--- Start of DATA ROWS ---
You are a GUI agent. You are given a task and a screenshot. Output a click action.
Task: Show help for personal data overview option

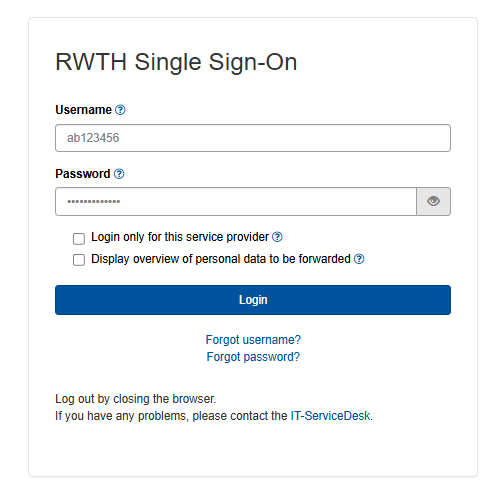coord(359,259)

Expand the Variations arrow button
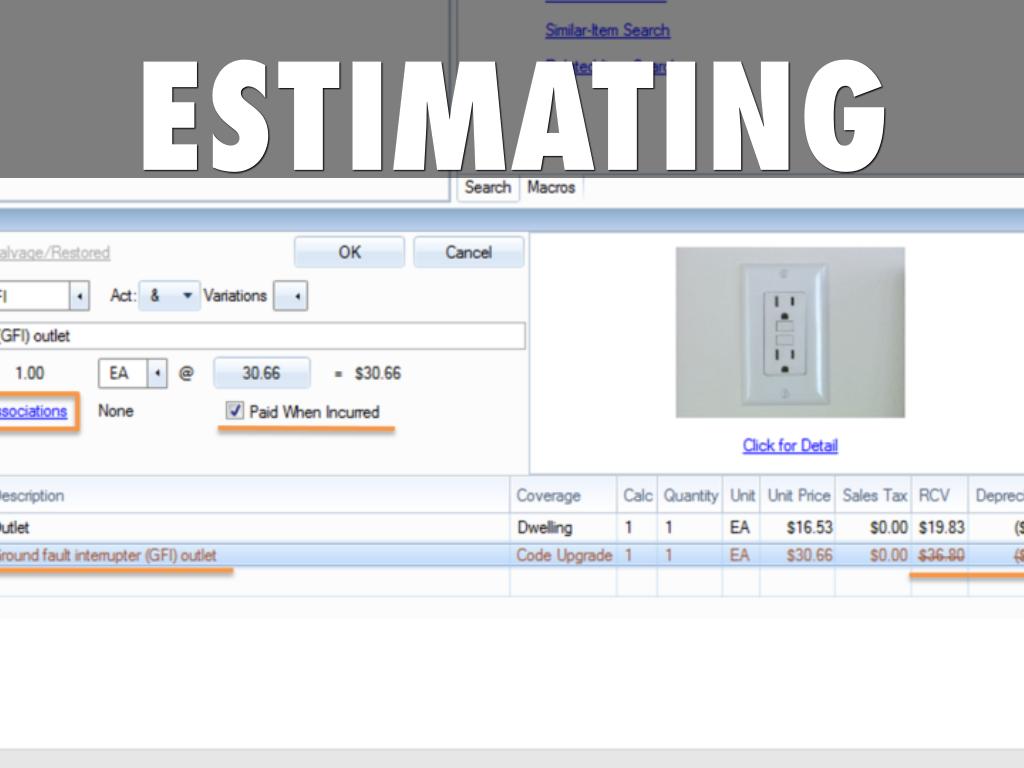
--- End of DATA ROWS ---
--- Start of DATA ROWS ---
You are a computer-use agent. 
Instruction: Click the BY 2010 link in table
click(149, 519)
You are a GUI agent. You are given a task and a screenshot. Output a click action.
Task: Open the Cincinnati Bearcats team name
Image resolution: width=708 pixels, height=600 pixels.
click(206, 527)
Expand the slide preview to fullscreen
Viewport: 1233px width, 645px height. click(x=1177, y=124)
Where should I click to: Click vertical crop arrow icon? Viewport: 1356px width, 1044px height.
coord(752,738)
--- End of DATA ROWS ---
#### DIRECTIONS FOR THIS TASK
Copy out the records starting at the line that contains "You are a computer-use agent." and ending at the line that contains "coord(752,738)", with "slide preview" swapped for "image preview" and everything else left as it is.

#### PROBLEM SOLUTION
You are a computer-use agent. 
Instruction: Click the BY 2010 link in table
click(149, 519)
You are a GUI agent. You are given a task and a screenshot. Output a click action.
Task: Open the Cincinnati Bearcats team name
Image resolution: width=708 pixels, height=600 pixels.
click(206, 527)
Expand the image preview to fullscreen
Viewport: 1233px width, 645px height. click(x=1177, y=124)
Where should I click to: Click vertical crop arrow icon? Viewport: 1356px width, 1044px height.
coord(752,738)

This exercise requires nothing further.